DIRECTIONS: Continue the mailing-list post on namespaces from its last line, before the rows begin.

DOCUMENT TEXT:
........
Another look at namespaces
david at megginson.com
Sat Sep 18 12:48:04 BST 1999
Paul Prescod writes:
> Rick Jelliffe wrote:
> > Again, Andrew is simply conflating schema and namespace. The idea that
> > he and Tim are putting forward is that a language is defined by a single
> > set of content models; this confuses "language" with "grammar"
> What definition of language are you using that does NOT state that every
> language has one and only one grammar. Is there a book I can read that
> defines it? The SGML Cookbook doesn't count.
Well, for natural languages, there is almost never a single grammar:
it varies (sometimes dramatically) by time, place, gender, and social
The different grammars share certain patterns, which you can collect
into a meta-grammar if you wish, but that meta-grammar is necessarily
descriptive, fuzzy, and incomplete (the next field researcher in New
York City, Nairobi, or Kingston, Jamaica could find an example that
forces us to change the meta-grammar).
> > and
> > is disproved by long-standing SGML practise, in which variants of
> > a language can be defined in the same DTD (selected by marked sections,
> > or by simply overriding parameter entity declarations).
> SGML does not (AFAIR) define the word "language." It defines the word
> "document type" and a document type has one and only one grammar.
That's the spec, not the usage. In SGML practice, a single document
type (lower-case) is almost always defined by multiple DTDs: in other
words, the spec got it wrong, so the implementors simply worked around
> But as Tim B-L and I both said, the important consideration is temporal.
> XHTML 1.0 could be defined with one of these "parameterizable grammars".
> We could have one dialect and neither of us would care much. But it
> would set a bad precedent because it would validate this fuzzy notion of
> "wink, wink, we know what a language is, nudge, nudge." This will cause
> problems over time when new versions come about.
> Assertion: Once there are deployed XHTML processors it should be
> absolutely illegal to silently pass off new, incompatible versions as if
> they were the same as old versions. New, compatible versions (e.g.
> subsets) are not a problem.
........
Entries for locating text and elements
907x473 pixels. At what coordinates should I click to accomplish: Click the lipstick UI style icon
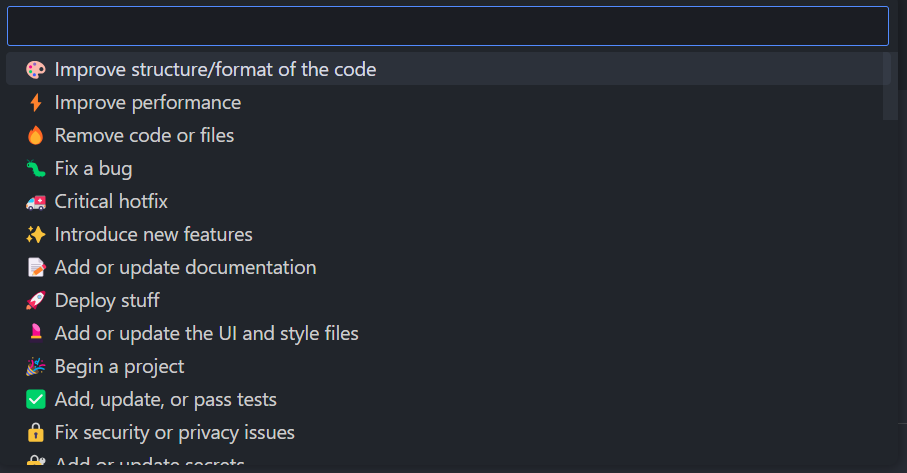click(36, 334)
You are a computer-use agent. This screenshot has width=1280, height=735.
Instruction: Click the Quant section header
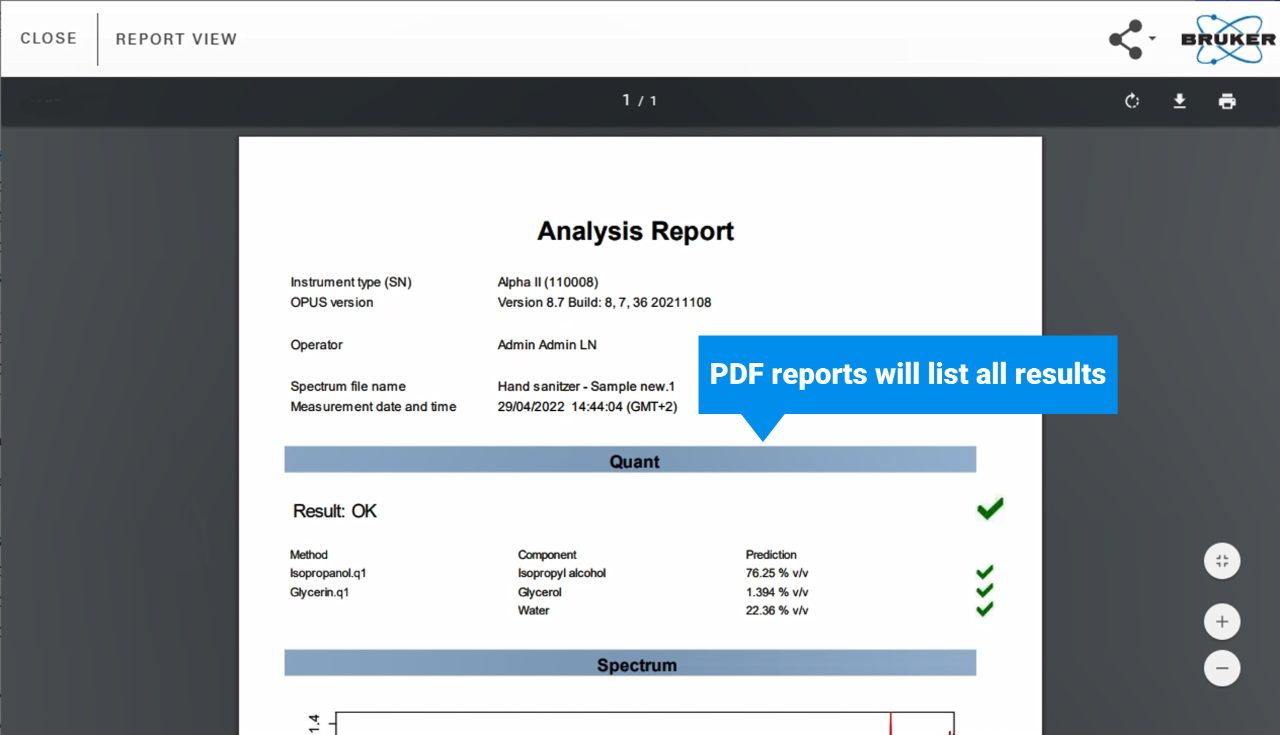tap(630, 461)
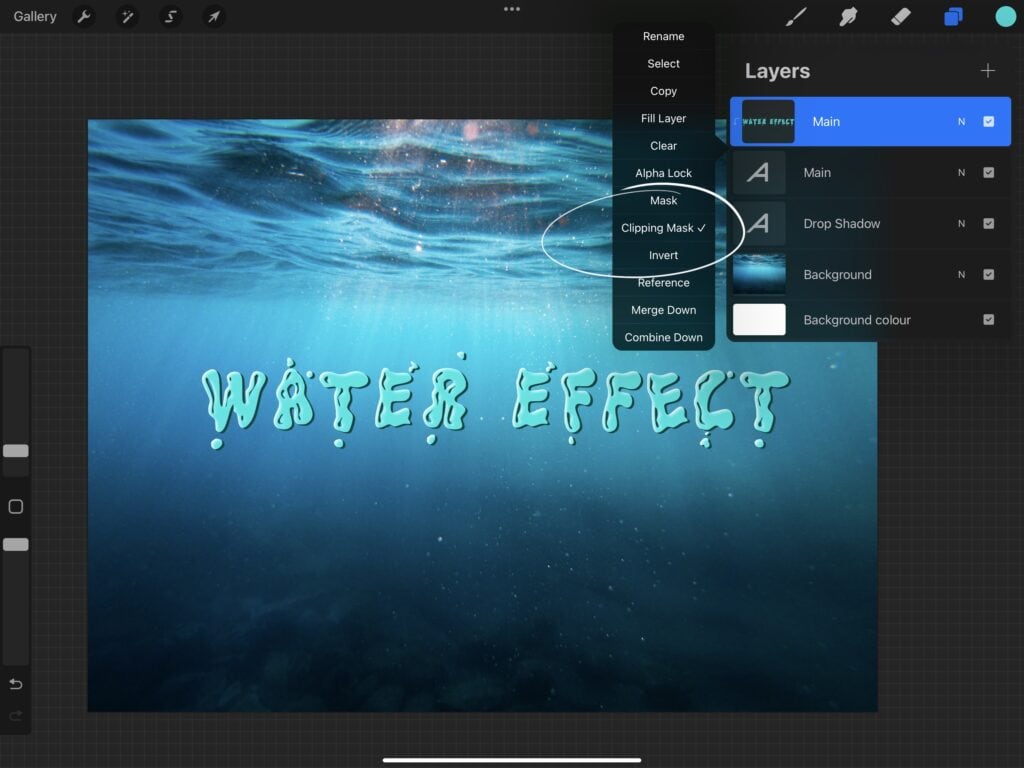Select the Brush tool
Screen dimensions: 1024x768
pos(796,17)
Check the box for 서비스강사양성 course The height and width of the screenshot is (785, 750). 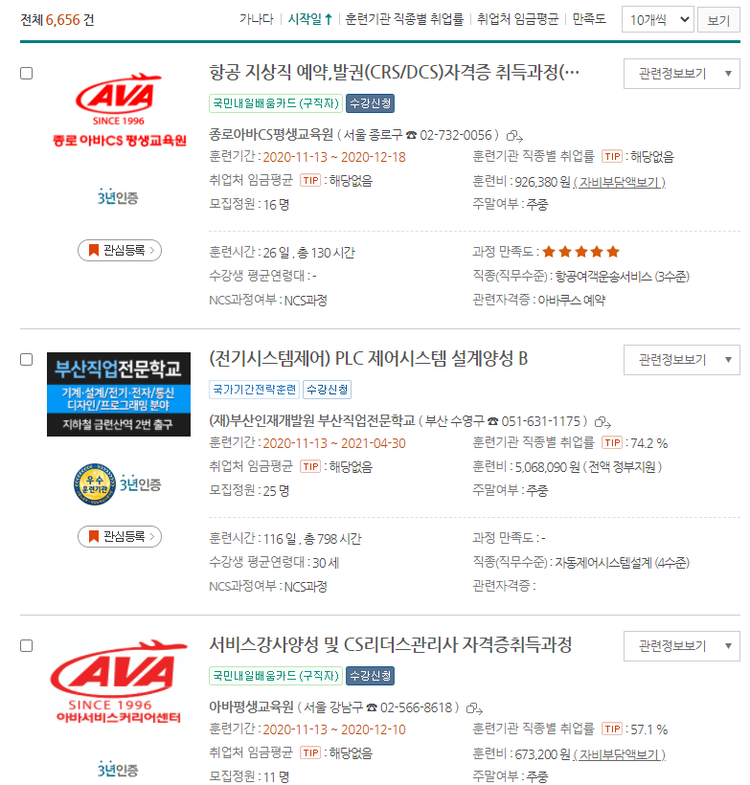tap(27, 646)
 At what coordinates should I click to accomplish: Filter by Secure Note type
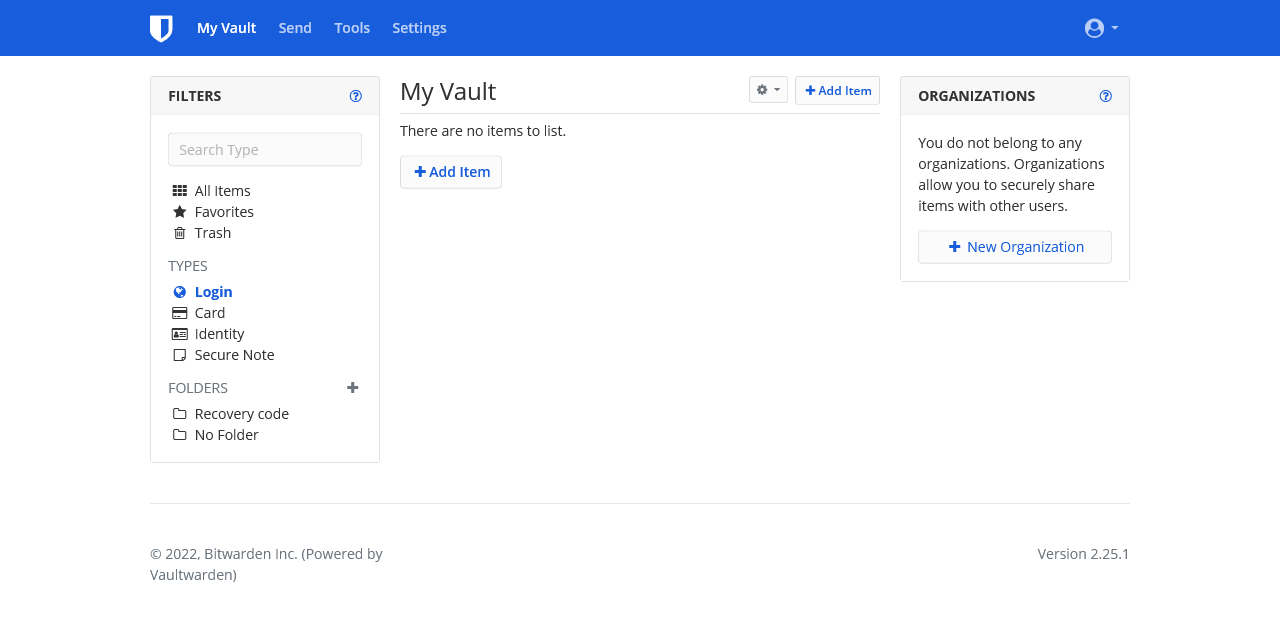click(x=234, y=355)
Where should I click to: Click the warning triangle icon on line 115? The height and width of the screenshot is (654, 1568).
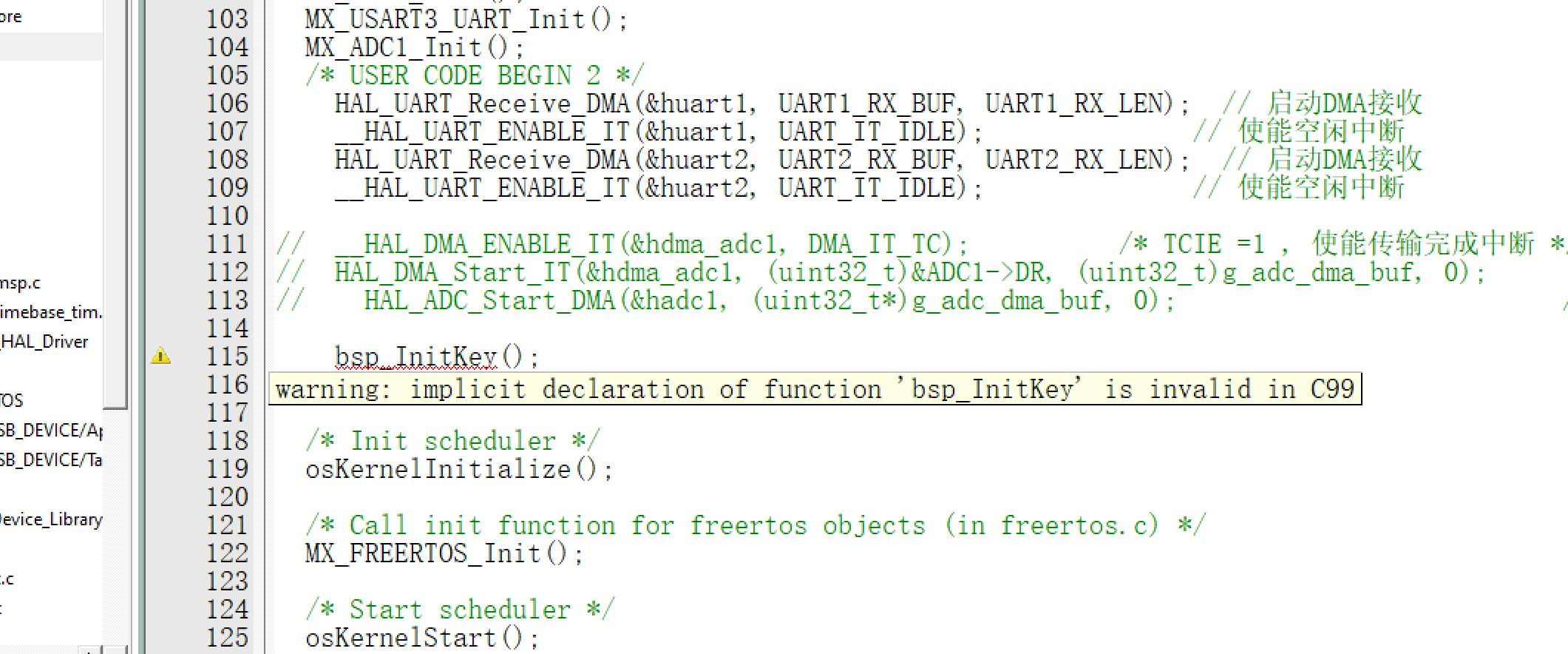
........
EXERCISE RESPONSE:
> A version attribute has a few problems
> * it is HTML *specific* -- every document type has versioning issues
> and every document type (now) has a different approach to it. There can
> be no general version-handling "engine" as long as this is the case.
It can become conventional for languages that need it, like the Perl
$VERSION attribute. Standards writers hate conventions (because they
didn't get to invent them), but those of us in the U.K, Canada, and
the U.S., at least, are very used to the idea that The Law is a
combination of statutes and common law.
> * the version attribute doesn't tell a new processor what it needs to
> know in order to know whether it can process the document safely. Once
> again, there is no standard for communicating *what has changed*.
Neither does the Namespace URI -- that information is available only
through outside documents (schemas, or what have you), and there is no
absolutely no difference in the mechanism for retrieving them using
the Namespace URI or the value of the version attribute.
> The modelling language isn't the issue. The resulting grammar is the
> issue. You could use prose to define XHTML -- if there are three
> grammars there are three languages. If you use a flexible grammar
> notation that allows the three grammars to be collapsed into one (such
> as prose) then you have one language.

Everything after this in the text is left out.